Reviewed by Adriaan Peperzak, Loyola University Chicago

2006.07.18


I agreed to review this book because its title promises an elucidation of certain connections between Levinas's work and theology, a promise that few studies on Levinas make and many studies passionately avoid.

The theology to which the author refers is a certain form of Roman-Catholic theology, which he illustrates by referring to Augustine (p. 113), Aquinas (pp. 113-14), Joseph Maréchal (pp. 114-16), Henri de Lubac (pp. 118-122), Karl Rahner (pp. 16-17, 114, 117-22), Jean-Luc Marion (pp. 18, 31-32, 109, 147-48, 170-71), and Jean-Louis Chrétien (pp. 32, 144, 146, 157).
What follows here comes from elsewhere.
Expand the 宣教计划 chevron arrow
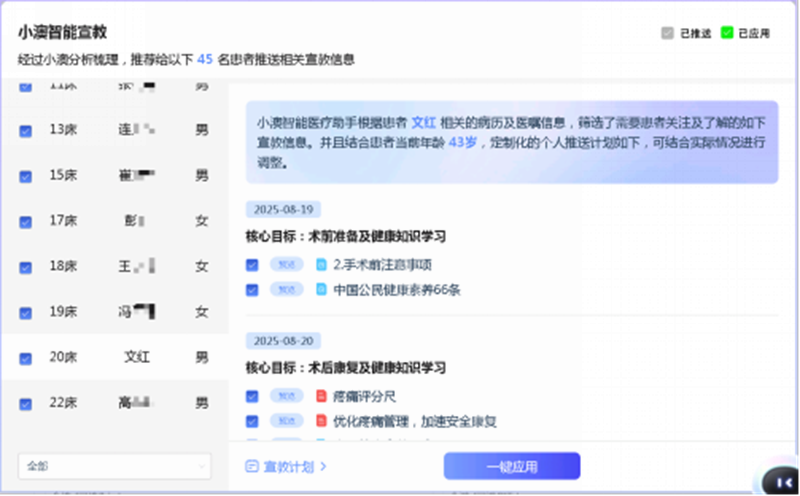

Two quotes introduce the book: (1) one from Psalm 92, which states that the just will flourish like the palm-tree and (2) the famous "Tout est grace" of Thérèse Martin ("de Lisieux"), which the author attributes to George Bernanos. A reader would perhaps guess that the first quote is meant to evoke Levinas's theology, whereas the second summarizes, by way of contrast, the standard Catholic theology, but the rest of the book seems to defend (a) that, notwithstanding Levinas's mistrust of theology (p. 155), "following Levinas, ethics is both first philosophy and first theology" (p. 156), and (b) that Levinas's philosophy (or "ethics") can be interpreted as an introduction to a theology of grace. I must confess that it has not become clear to me how exactly the author wants to defend these theses. Purcell mentions, as the main reason for Levinas's mistrust of theology, that "theology compromises the transcendence of the divine by seeking to make it accessible to thought" or because it "tends towards the theoretical" (p. 155, see also pp. 106, 112, 122 and 164). The question of how this reason coheres with the fact that Levinas, in such major texts as Otherwise Than Being and "Of God who comes to the Idea," has tried to show a philosophical way of access to God is neither asked nor answered in this book.
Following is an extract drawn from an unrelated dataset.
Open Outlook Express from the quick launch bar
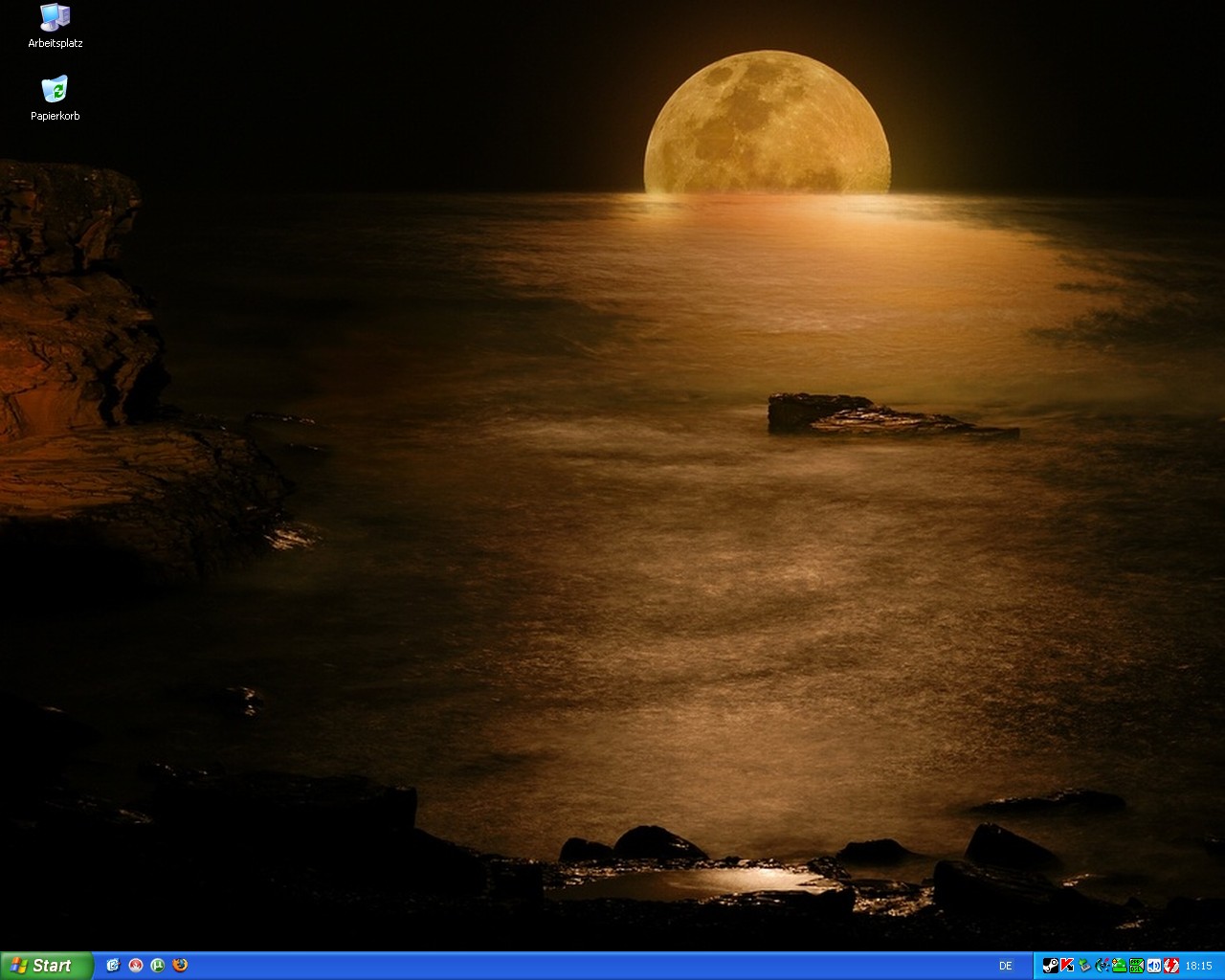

As for the second thesis, several titles and subtitles (e.g., those of chapter four, "Existence as transcendence, or the call of the infinite towards a theology of grace", and of chapter five, "The economy and language of grace: grace, desire, and the awakening of the subject"; and also the subtitles on pp. 112 and 125) suggest that Levinas's thought is or is close to a theology of grace. On p. 50, however, Purcell declares that "Levinas is not doing theology, but intends a new humanism" and on p. 158, that he

is not a theologian, nor does he claim that what he attempts is theology. […] Yet, ethics is both first philosophy and first theology. As such, what Levinas argues becomes a propaedeutic for theology […].

But I have not been able to find an explicit and clear discussion of the relations between Levinas's philosophy and Purcell's own conception of a theology of grace.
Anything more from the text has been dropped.